Tuesday, March 10, 1992

Another day of surprises. Today was review day for the quiz. Hour 1 performed excellently, accomplishing most of the worksheets (some finished) and giving us time to go over them and fill in any blanks. The worksheets met with a positive response, and they attacked them diligently. (The quantity was virtually perfect; they did it and those who did it completed it.) They liked the puzzle format and they liked the level of difficulty. I felt optimistic and looked forward to the rest of the day. That was my mistake.

Hour 2 took the same worksheet and moaned, groaned and fooled for the whole hour. The only 2 who worked at it did not quit for the entire hour but consistently and conscientiously struggled (which they did because they were absent or not paying attention during the reading). John and Byron were these two, probably the least reliable students I have. But everyone else just jerked around for the whole hour. Or almost everyone, they just couldn't get their brains on task. In fact, tonight I called 3 parents and they were positive and encouraging and willing to provide the necessary kick in the pants that their kids need. They have wasted several days in a row and I have had enough of their goofing. They also were vigorously rude to Joyce (who wasn't there again) laughing at a picture of very black baseball players and suggesting that they must be her family. I desperately try to stop this stupidity, but they just go on and on.
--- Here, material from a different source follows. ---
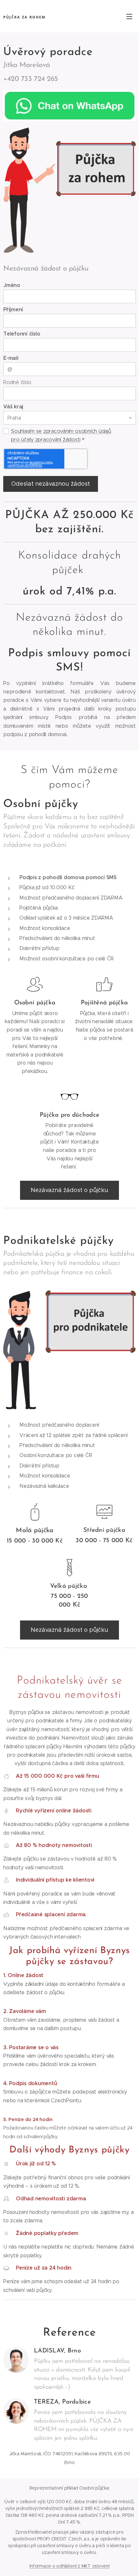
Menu (129, 16)
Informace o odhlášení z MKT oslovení (69, 2566)
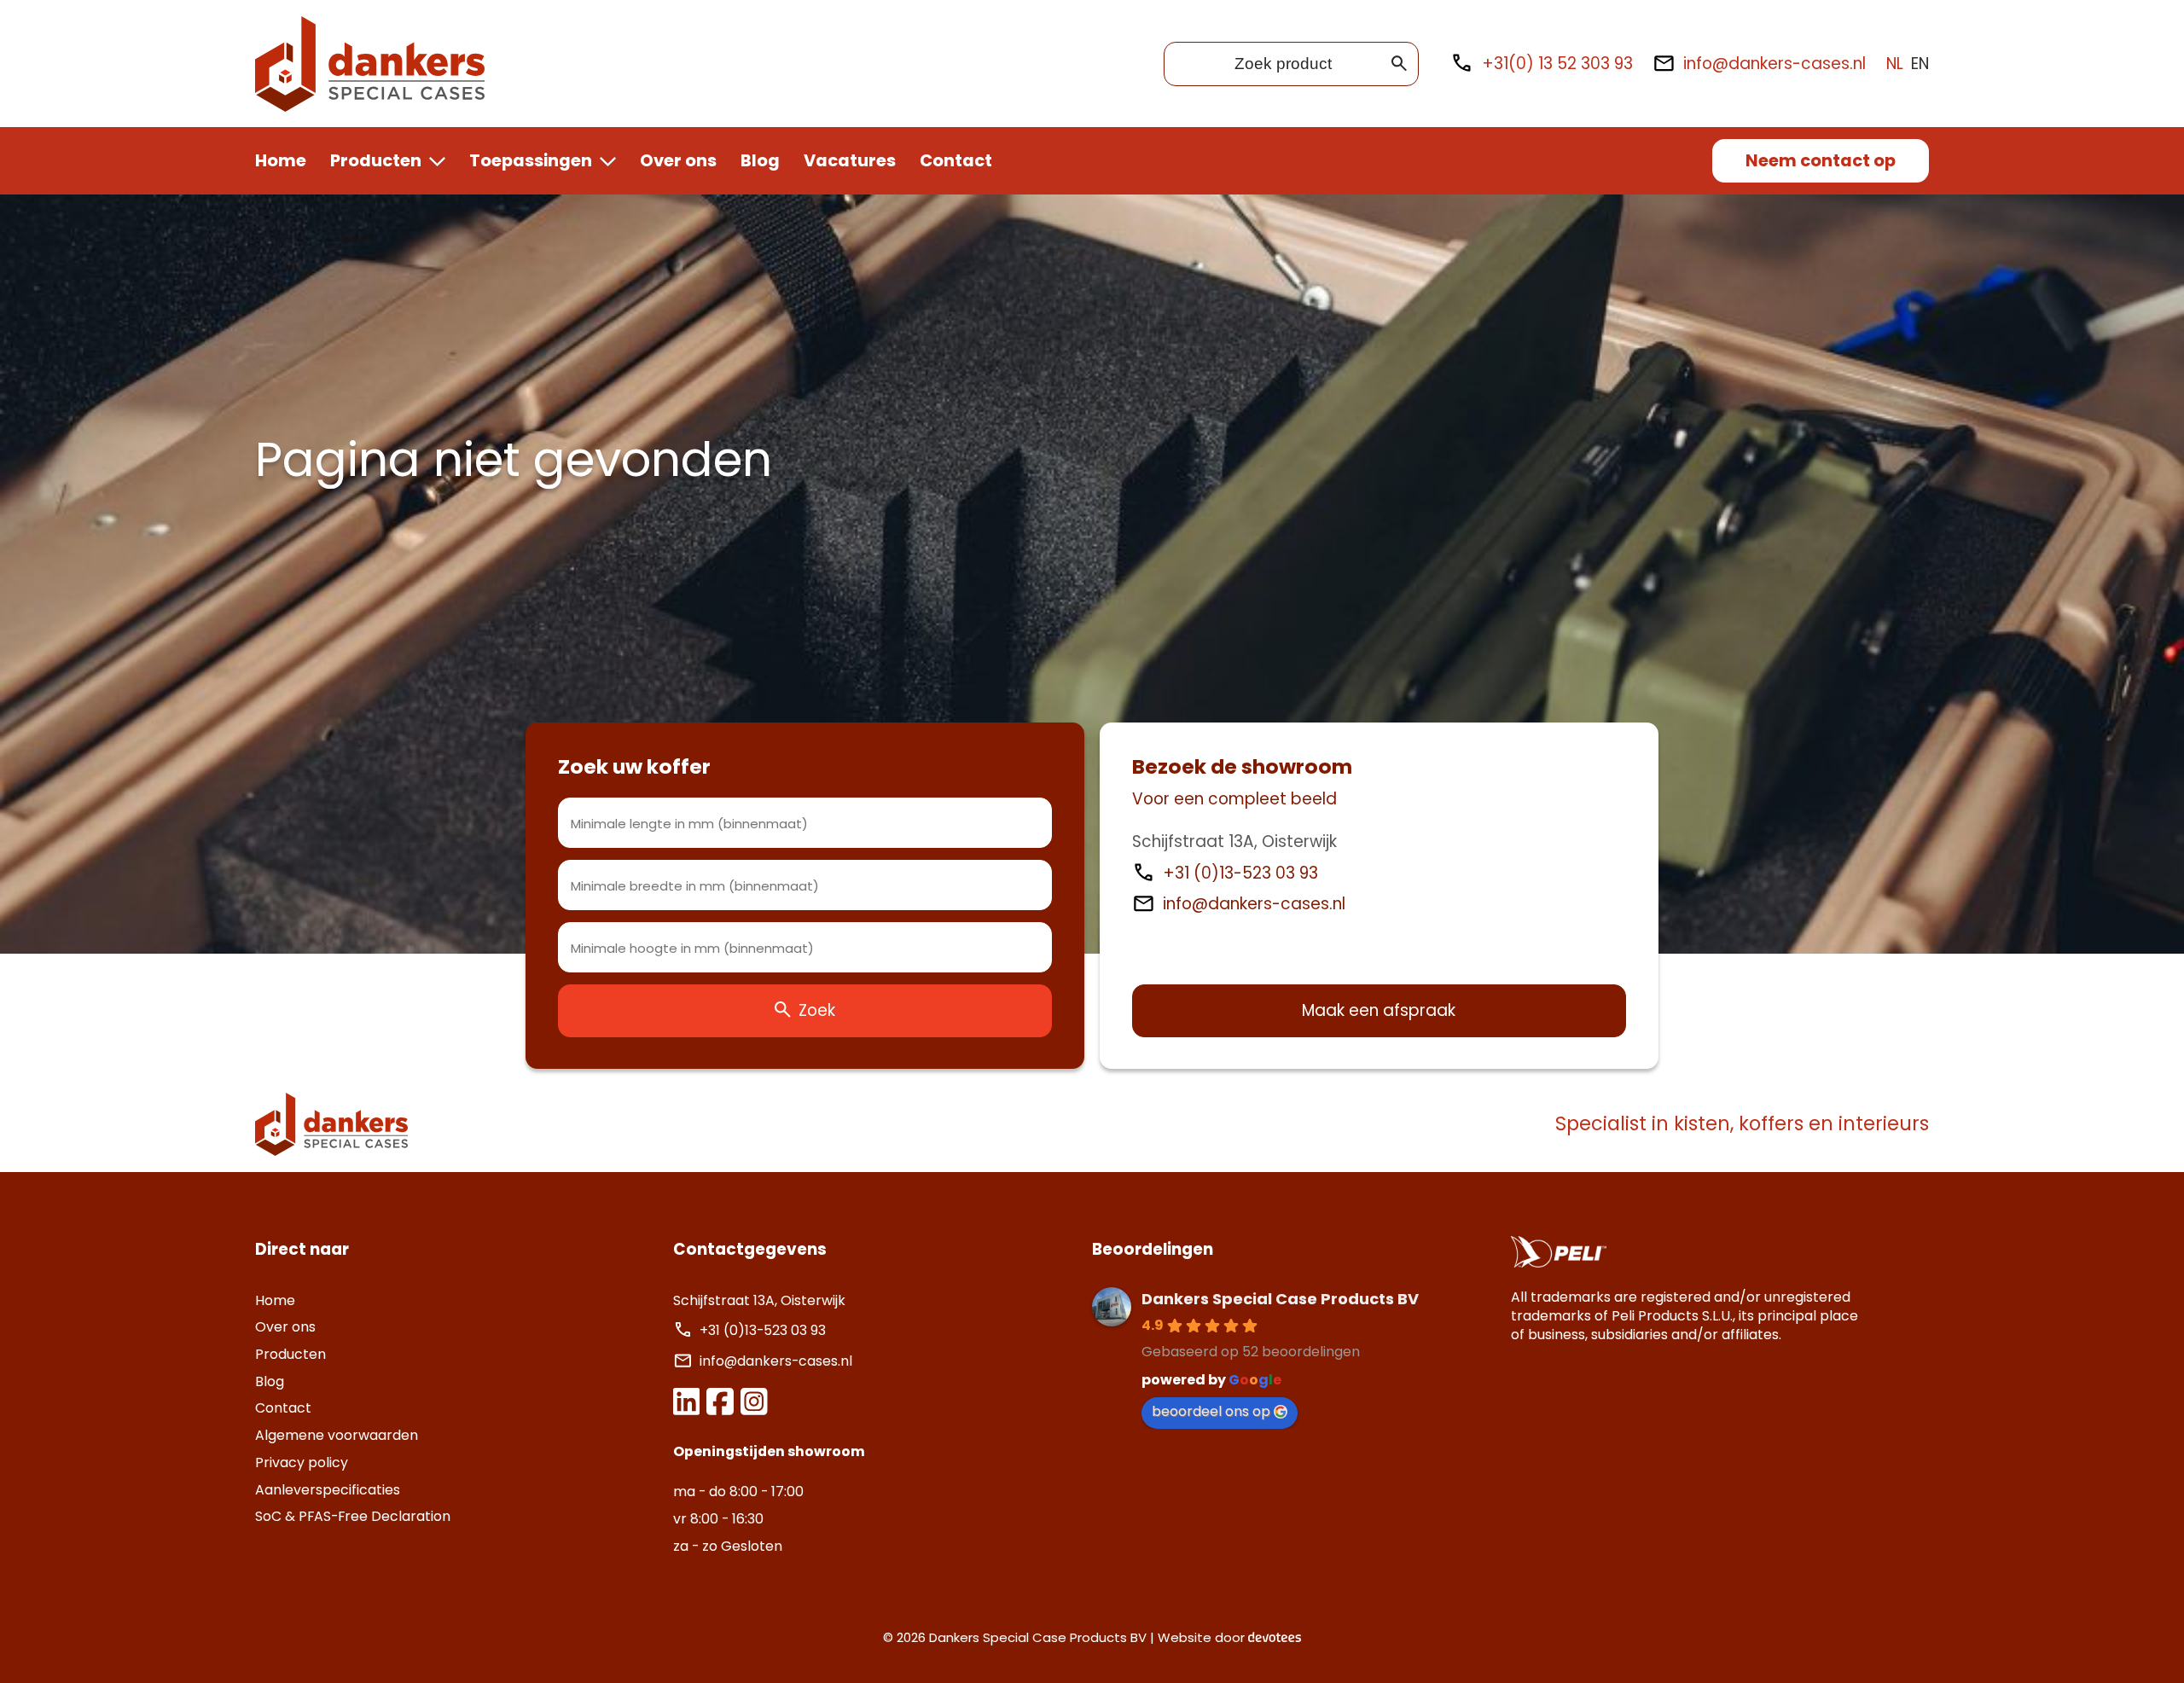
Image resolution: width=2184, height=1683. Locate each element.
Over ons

Tomorrow there are going to be some disappointed kids, and they will blame me for their misery. I gave Chante and Jewel permission to go to the library and get their books, but they never came back with what they had selected. Tomorrow they need to show me something.

Hour 3 had a mere 2 students. We did the review together, I cajoled, suggested, encouraged, directed, and advised and they finished and even remembered something about what we read. I am so disappointed though, it looks as if I am discussing a book they have never heard of. Even the most prominent characters require several excursions into the book to refresh memories. But we got it and finished it and I was so grateful that they did not riot but worked through it as they needed to.

Hour 5 was a replica of Hour 2. They did not cooperate or do much of anything. Monica started strong but put her head down and went to sleep. The usual grade-driven girls worked at finding the answers (and again I was astonished that they knew so little) and filling in empty spaces. But the other side of the class did almost nothing, though I encouraged and suggested they do what they need. However, they are too cool to spend their time on this. Life is too full and they are too busy to recognize any importance in English class. They believe they can sit and talk and fool and ignore me and my directions. They will suffer the consequences, but they care very little. I can only care for those who care for themselves.

Hour 6: the albatross of my day. We had a quest speaker today who spoke for almost the whole hour about self-respect and how to present yourself. The kids are too literal to recognize their needs on any level other than the most superficial: "Can you get me a job?" is what they want to know rather than "What can you teach me that I can use for my whole life?" They listened respectfully, if not attentively, never really tuned in to what he said. I wish they were as responsive to him as they are to me; he is everything I would want a "role model" to be. Ex-failure, ex-con, ex-gun carrier, ex-fool, ex-everything wrong who decided to redirect his attentions to something better. I will bring him back to teach interviewing skills and hope that they will be a bit more comfortable with him. They should query his expertise. Some things he said that I they needed: "Ro-mance without fi-nance is a nui-sance" and "No will and no skill to succeed" and "Prior planning prevents piss-poor programming". But more importantly, he was interested in big ideas, not pithy phrases. He was talking about subject verb agreement and using that as a metaphor for having one's behavior agree with one's true person. A nicely conceived idea. He used the language and the ideas that they know. Worked well from my point of view. I'll try to find tomorrow what they think.